目前,东莞虽没有自己本土的督导,但已经从一批优秀的一线社工中提拔了57位“督导助理”。督导助理必须有至少两年以上的工作经验,接受过香港督导至少一年的培训,他们可以与香港督导组成一个督导小组督导社工,同时也接受香港督导的单独“培训”,尽快独当一面。

东莞市民政局社工科表示,希望学习深圳“一线社工-督导助理-见习督导-初级督导”的人才逐步培养模式,一方面这符合东莞社工发展时间短的事实,另一方面也满足了借助香港督导的丰富经验、尽快发展本土督导人才的需要。东莞希望借助此种方式,培养一批本土的社工督导,而香港督导在一定阶段将退出东莞。

对话

香港资深社工卓冰峰:

东莞社工缺乏安全感

南都:你觉得东莞社工现在最缺乏什么?

卓冰峰:他们在学校学到了一些理论知识,但是又不够扎实,运用得也不够。更重要的是,他们缺乏安全感。他们担心哪一天政府对社工的这些优惠政策会消失,担心下一年还能不能做社工,担心社工做到最后,提升空间有多大。但我一直告诉他们,现在他们很幸运,政府对社工的重视前所未有。我也希望他们可以提高身为社工的一种“使命感”。只要有一个个案因为自己的努力命运发生改变,我觉得就值得为这一个人而坚持下去。

授课一幕

社工不是“救世主”

上周五,卓冰峰给10个社工讲“家庭结构治疗法”。卓冰峰先请5个同学临时组成一个“充满对抗,缺乏沟通”的“模拟家庭”,爸爸在外赚钱,但有吸毒史,认为只要给家里钱就好;奶奶和孙子的关系好;妈妈和女儿的关系较好;两方都对彼此看不惯,整天吵架,而爸爸大多处于中立,不进行调解和劝告。5个同学分别扮演奶奶、爸爸、妈妈、哥哥和妹妹,卓冰峰则扮演调解矛盾的社工。

30分钟“表演”时间过去,“介入”接近尾声,卓冰峰让每个家庭成员说说自己的问题,以及对这个家庭的期望,并交给这个“家庭”一个任务:“回去以后商量一下该如何解决矛盾,下次我们再继续聊。
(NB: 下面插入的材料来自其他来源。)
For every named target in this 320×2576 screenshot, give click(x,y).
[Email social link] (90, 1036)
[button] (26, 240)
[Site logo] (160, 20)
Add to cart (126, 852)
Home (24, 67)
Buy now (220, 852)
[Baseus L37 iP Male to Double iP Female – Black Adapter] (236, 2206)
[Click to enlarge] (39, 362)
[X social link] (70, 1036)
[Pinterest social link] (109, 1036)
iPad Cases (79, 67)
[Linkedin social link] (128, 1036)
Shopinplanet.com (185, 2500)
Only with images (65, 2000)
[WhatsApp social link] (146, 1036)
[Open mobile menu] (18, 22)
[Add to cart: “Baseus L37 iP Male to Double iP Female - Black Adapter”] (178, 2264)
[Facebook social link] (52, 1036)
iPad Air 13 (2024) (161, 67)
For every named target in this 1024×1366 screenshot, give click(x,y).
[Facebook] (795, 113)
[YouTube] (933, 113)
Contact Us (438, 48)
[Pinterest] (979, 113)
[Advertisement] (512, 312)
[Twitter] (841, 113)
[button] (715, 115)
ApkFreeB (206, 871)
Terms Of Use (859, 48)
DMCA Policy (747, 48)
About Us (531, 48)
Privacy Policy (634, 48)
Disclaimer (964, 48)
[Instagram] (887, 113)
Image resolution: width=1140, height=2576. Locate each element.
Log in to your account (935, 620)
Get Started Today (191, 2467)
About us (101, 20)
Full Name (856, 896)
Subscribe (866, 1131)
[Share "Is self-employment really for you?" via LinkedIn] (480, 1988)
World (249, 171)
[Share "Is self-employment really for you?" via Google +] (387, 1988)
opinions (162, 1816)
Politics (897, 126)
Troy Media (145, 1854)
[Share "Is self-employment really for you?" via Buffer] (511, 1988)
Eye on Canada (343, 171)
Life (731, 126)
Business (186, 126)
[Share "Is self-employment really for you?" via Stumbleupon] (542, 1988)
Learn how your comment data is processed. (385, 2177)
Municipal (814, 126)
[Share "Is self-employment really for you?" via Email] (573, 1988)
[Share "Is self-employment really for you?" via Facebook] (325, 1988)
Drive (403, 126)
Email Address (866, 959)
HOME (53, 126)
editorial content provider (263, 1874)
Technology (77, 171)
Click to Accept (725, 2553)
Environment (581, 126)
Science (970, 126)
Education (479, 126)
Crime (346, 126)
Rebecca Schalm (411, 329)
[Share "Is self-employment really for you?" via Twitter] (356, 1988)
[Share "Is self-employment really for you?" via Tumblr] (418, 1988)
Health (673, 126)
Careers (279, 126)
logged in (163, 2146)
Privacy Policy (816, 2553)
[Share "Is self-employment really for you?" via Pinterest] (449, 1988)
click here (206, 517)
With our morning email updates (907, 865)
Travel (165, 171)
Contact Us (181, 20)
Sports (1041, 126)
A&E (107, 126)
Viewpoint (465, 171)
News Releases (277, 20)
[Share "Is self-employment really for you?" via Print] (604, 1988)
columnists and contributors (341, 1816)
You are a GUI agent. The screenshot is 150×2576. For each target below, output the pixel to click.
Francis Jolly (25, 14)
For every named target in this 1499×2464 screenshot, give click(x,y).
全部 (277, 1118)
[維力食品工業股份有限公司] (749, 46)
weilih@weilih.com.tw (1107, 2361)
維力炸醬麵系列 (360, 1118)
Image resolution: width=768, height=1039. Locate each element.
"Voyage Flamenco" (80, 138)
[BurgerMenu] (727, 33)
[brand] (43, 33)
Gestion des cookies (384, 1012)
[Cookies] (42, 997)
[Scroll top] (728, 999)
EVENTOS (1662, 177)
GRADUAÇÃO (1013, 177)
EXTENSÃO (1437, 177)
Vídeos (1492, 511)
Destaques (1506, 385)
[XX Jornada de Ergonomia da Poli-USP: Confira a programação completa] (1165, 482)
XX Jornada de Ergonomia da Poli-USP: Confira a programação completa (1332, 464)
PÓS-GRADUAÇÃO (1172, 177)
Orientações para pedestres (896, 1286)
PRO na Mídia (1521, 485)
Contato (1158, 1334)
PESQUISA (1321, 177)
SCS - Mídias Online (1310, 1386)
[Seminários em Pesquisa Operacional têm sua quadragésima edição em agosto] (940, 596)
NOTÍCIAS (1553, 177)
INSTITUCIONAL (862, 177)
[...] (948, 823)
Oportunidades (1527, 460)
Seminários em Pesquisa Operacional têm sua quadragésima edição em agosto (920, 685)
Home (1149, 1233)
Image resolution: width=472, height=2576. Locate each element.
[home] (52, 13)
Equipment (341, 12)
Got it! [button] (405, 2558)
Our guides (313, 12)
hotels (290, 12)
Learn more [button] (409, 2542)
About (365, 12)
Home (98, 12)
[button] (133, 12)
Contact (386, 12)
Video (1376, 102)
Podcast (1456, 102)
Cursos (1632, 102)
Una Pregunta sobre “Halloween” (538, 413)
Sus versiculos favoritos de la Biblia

”让家庭本身去寻找解决问题的方法这一做法,与东莞许多一线社工不同。在场一位社工说出了自己的困惑:“把事情交给他们解决,等于没解决吧?”

卓冰峰特别对此做出了解释:“社工介入个案,一定是一场持久战,不要期待一次就可以把问题解决。此外,最重要的是,社工一定要保持这样一种态度,解决问题的力量一定在家庭本身,不要把自己当成一个救世主,我们只是案主的陪伴者,我们要做的,是借助这个家庭本身的力量去解决他们存在的问题”。